--- Исходный текст ---

Зондирование оказалось неутешительным, подтвердило самые худшие ожидания. В ответе, полученном наркоминделом неделю спустя, явное не отрицалось, но и тайное не раскрывалось, а интересы Советского Союза просто игнорировались. Москву пренебрежительно ставили перед фактом: «если какие-либо операции будут проводиться против Греции», то «германская армия намерена пройти через Болгарию»[209]. Иными словами, Берлин оставлял за собою свободу действий, не собираясь консультироваться с Кремлем. Сохранял возможность в удобный для себя момент оккупировать две балканские страны. Ведь формальный повод для того, присутствие в Греции британских войск — 8 эскадрилий ВВС и подразделений зенитной артиллерии, давным-давно имелся. Но о том, начнется ли кампания, и если начнется, то когда, что последует вслед за тем, будут ли и далее нарушаться достигнутые между двумя сторонами соглашения, в ответе не было ни слова. Но в том и заключался, собственно, смысл потаенных намерений Берлина.
Казалось, отныне больше не должно было оставаться сомнений в том, что непродолжительный период «добрососедских отношений» с Германией завершился. Прервался внезапно и именно тогда когда вчерашний партнер Кремля, а теперь его главный потенциальный противник обеспечил себе бесспорное стратегическое преимущество. Обезопасив европейские тылы, начал сосредотачивать десятки дивизий вдоль всей западной границы Советского Союза — от Баренцева до Черного моря. Теперь оставалось надеяться на одно из двух. Либо балканская кампания начнется не очень скоро, либо, если и начнется в ближайшее время, то окажется достаточно серьезной, затяжной.
Положение стало проясняться лишь через полтора месяца. 1 марта болгарский премьер-министр Филов подписал в Вене протокол о присоединении своей страны к Тройственному пакту и дал согласие на ввод германских войск, которые в тот же день появились на греческой границе. Четыре дня спустя в Афинах началась высадка 2-й новозеландской, 6-й и 7-й австралийских дивизий, британской 1-й бронебригады. Дальнейшее развитие событий теперь зависело лишь от Лондона, от его желания активно бороться с нацизмом. Да еще и от того, сумеет ли он склонить Югославию и Турцию к вступлению в войну с Германией, создать вместе с ними мощный фронт на Балканах, способный остановить агрессоров хотя бы здесь.

---

● Задания:
• 1. Выпишите без изменений фрагмент текста о событиях на Балканах, начиная со слов «Казалось, отныне больше» и заканчивая словами «достаточно серьезной, затяжной.».
• 2. Продолжите текст о событиях на Балканах после его последнего предложения.
Приведенные далее строки представляют собой отдельный материал.

--- Исходные данные ---

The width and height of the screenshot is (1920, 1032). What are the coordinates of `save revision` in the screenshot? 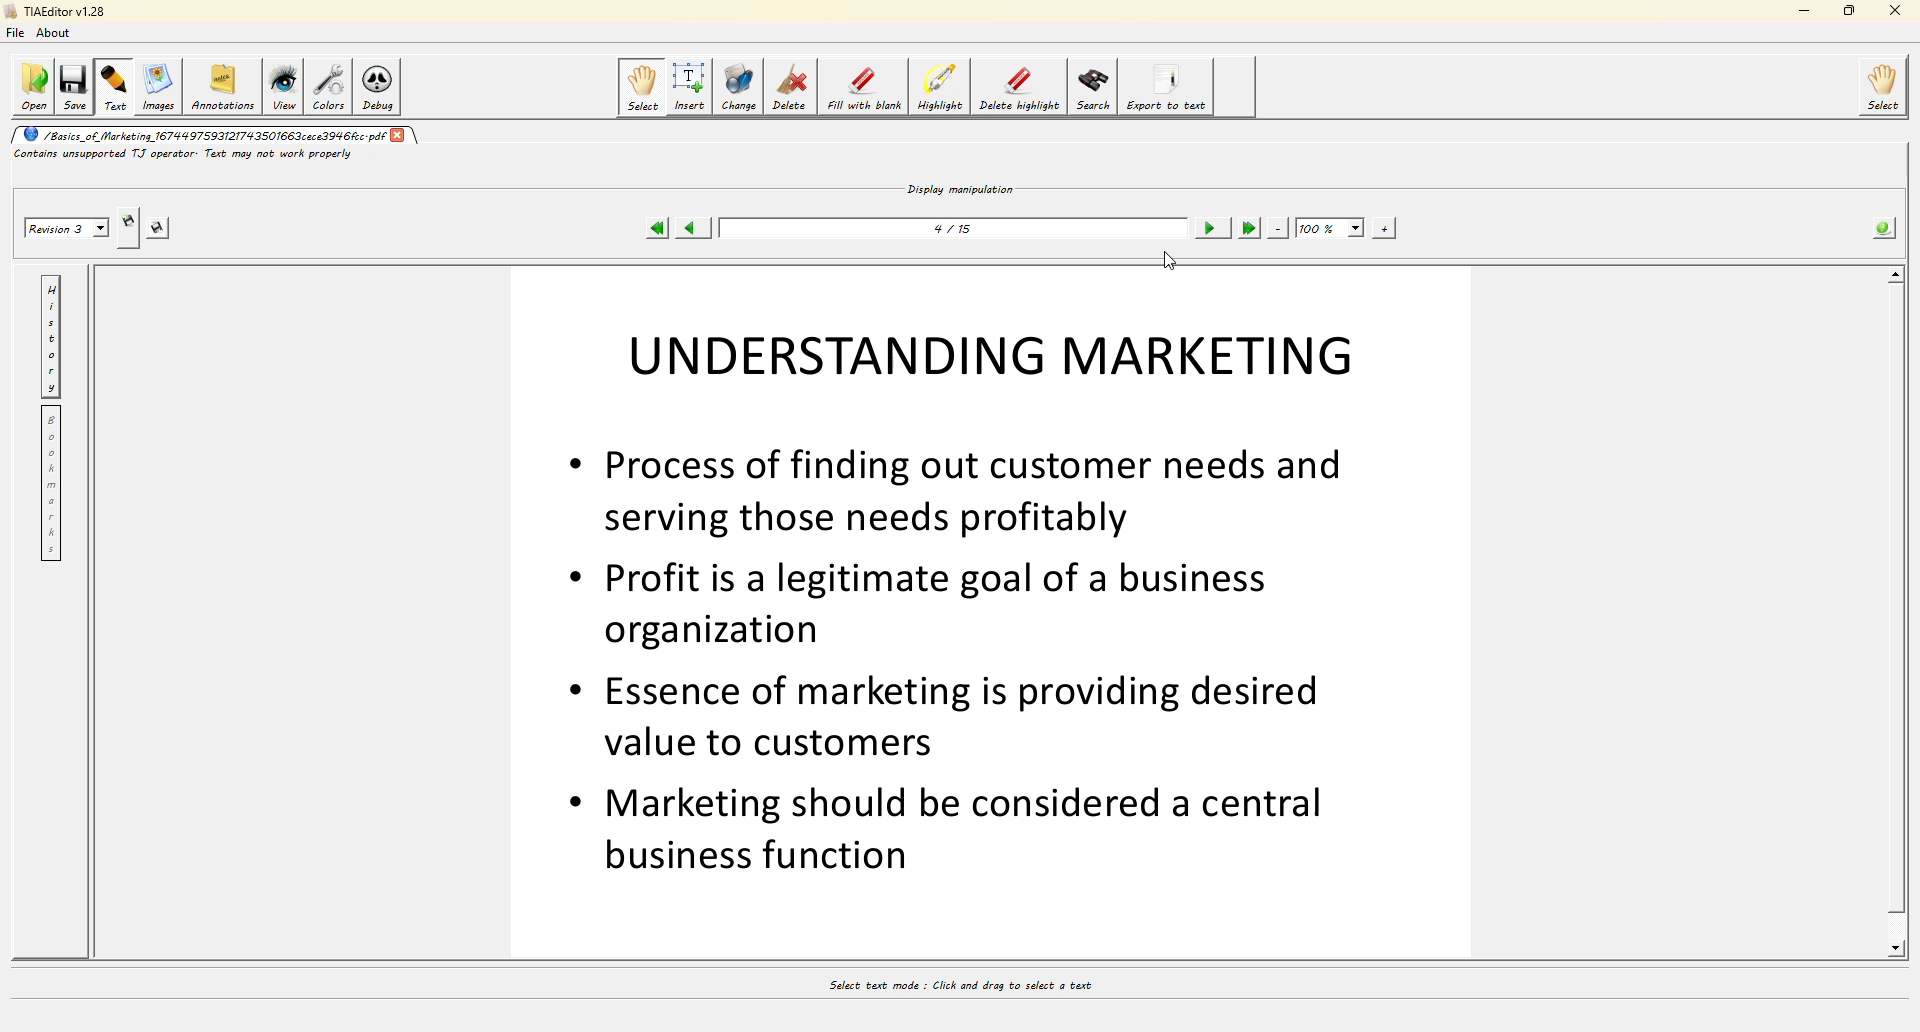 It's located at (160, 228).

---

● Ответы к заданиям:
• 1.
Казалось, отныне больше не должно было оставаться сомнений в том, что непродолжительный период «добрососедских отношений» с Германией завершился. Прервался внезапно и именно тогда когда вчерашний партнер Кремля, а теперь его главный потенциальный противник обеспечил себе бесспорное стратегическое преимущество. Обезопасив европейские тылы, начал сосредотачивать десятки дивизий вдоль всей западной границы Советского Союза — от Баренцева до Черного моря. Теперь оставалось надеяться на одно из двух. Либо балканская кампания начнется не очень скоро, либо, если и начнется в ближайшее время, то окажется достаточно серьезной, затяжной.

• 2.
Глава правительства Великобритании Уинстон Черчилль принял уклончивое решение. Счел более оправданным, более отвечающим интересам Британской империи вновь избежать серьезных боевых операций и еще раз уйти из Европы. Уже 6 марта он внушал Идену: «Потеря Греции и Балкан не явится для нас серьезной катастрофой…»[210]
Реакция советского руководства оказалась совершенно иной. Оно перестало тешить себя иллюзиями и явно начало менять внешнеполитический курс. Вернее, ориентацию, явно отказываясь от прежней, продолжавшейся почти два года, безоговорочной поддержки Германии на международной арене. Во всяком случае, именно так понял, расценил посол Великобритании в Москве Стаффорд Криппс заявление, которое сделал 3 марта А. Я. Вышинский[211]. Первый заместитель наркома иностранных дел от имени советского правительства безоговорочно осудил согласие, данное Филовым, на ввод германских войск в Болгарию. Подверг осуждению как решение, «которое ведет не к укреплению мира, а к расширению сферы войны»[212].
Сильнее подчеркнуть обозначившееся, далеко идущее расхождение интересов Москвы и Берлина пока было невозможно, да и не нужно. Кремль предпочитал дождаться реакции на заявление и действовать строго в соответствии с нею. И все же явная нерешительность Великобритании, ее большая озабоченность завершением операций против итальянских сил в Африке — в Киренаике, Эритрее, Сомали и Эфиопии, нежели исходом сражений на европейском театре, сыграла свою негативную роль. 25 марта к Тройственному пакту присоединилась и Югославия. Казалось, балканская кампания, еще даже не начатая вермахтом, уже выиграна им.
Глава восьмая
На столь сложную обстановку, означавшую лишь одно — нарастание военной опасности, узкое руководство Советского Союза отреагировало весьма своеобразно. Однако, в отличие от внешнеполитических шагов, достаточно заметных, процессы, происходившие в Кремле, оказались в значительной степени скрытными, тайными не только для западных политиков, но и для граждан страны.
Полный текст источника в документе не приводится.